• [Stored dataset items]
#####

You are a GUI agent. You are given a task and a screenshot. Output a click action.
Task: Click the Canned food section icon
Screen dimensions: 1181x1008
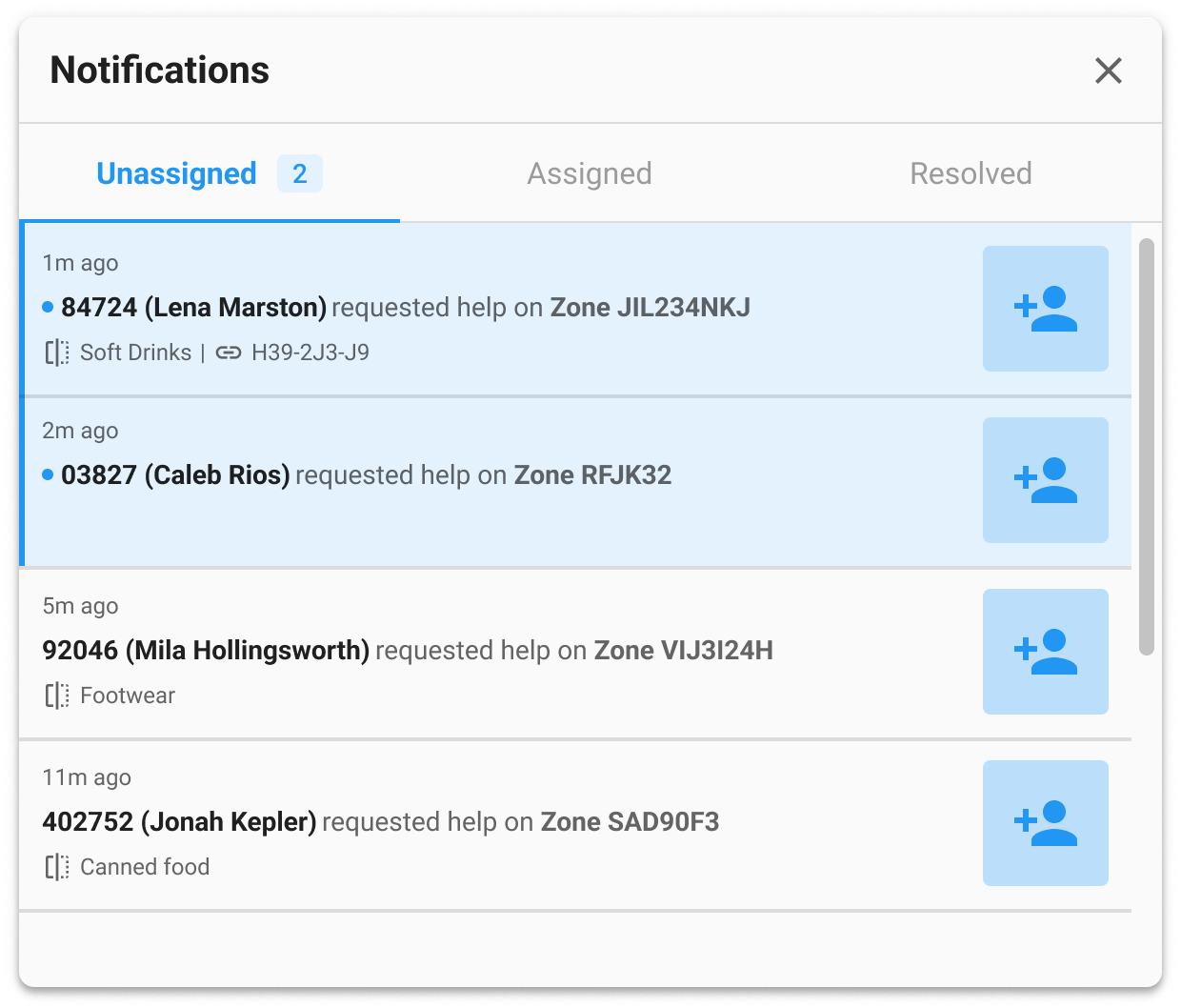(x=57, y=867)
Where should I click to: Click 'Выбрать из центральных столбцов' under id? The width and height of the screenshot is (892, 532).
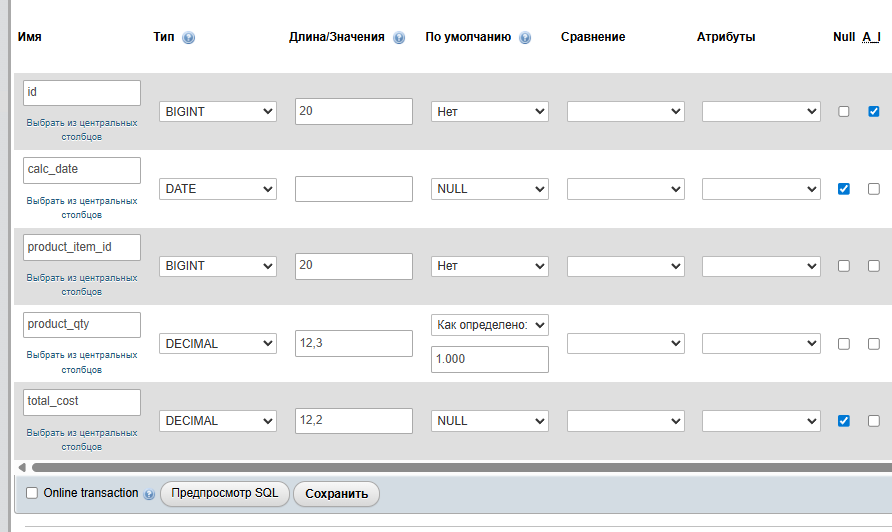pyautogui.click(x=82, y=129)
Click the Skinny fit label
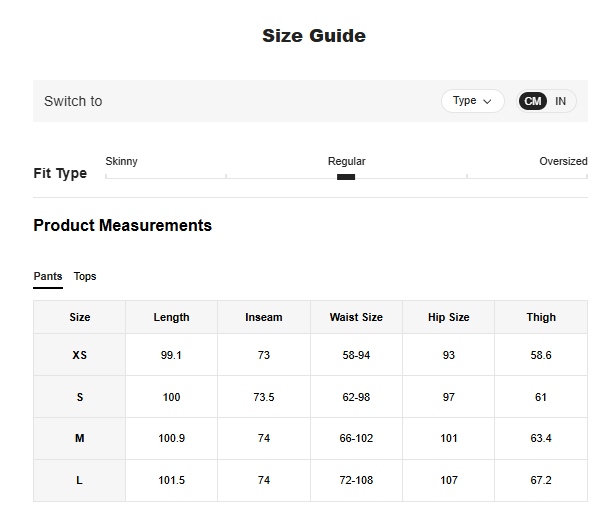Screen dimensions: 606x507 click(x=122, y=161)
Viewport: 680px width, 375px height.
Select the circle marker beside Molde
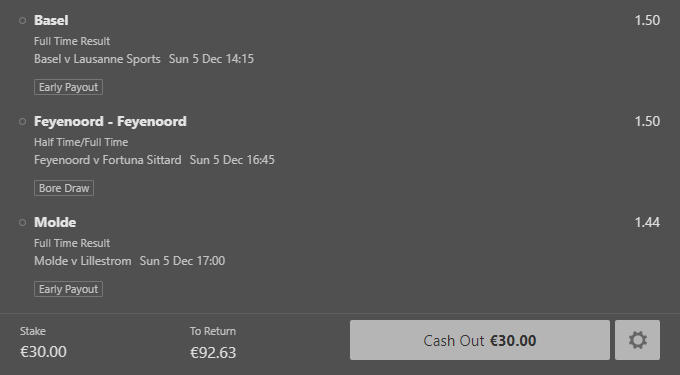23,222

#####

• [Work instruction] From the line containing "Task: Click the Canned food section icon" through the last line of the entries, copy each line exactly and only those, skipping all pictures.

• [Exercise answer]
Task: Click the Canned food section icon
Screen dimensions: 1181x1008
(x=57, y=867)
Where should I click to: Click 'Выбрать из центральных столбцов' under id? The width and height of the screenshot is (892, 532).
pyautogui.click(x=82, y=129)
Click the Skinny fit label
Screen dimensions: 606x507 click(x=122, y=161)
Viewport: 680px width, 375px height.
Select the circle marker beside Molde
23,222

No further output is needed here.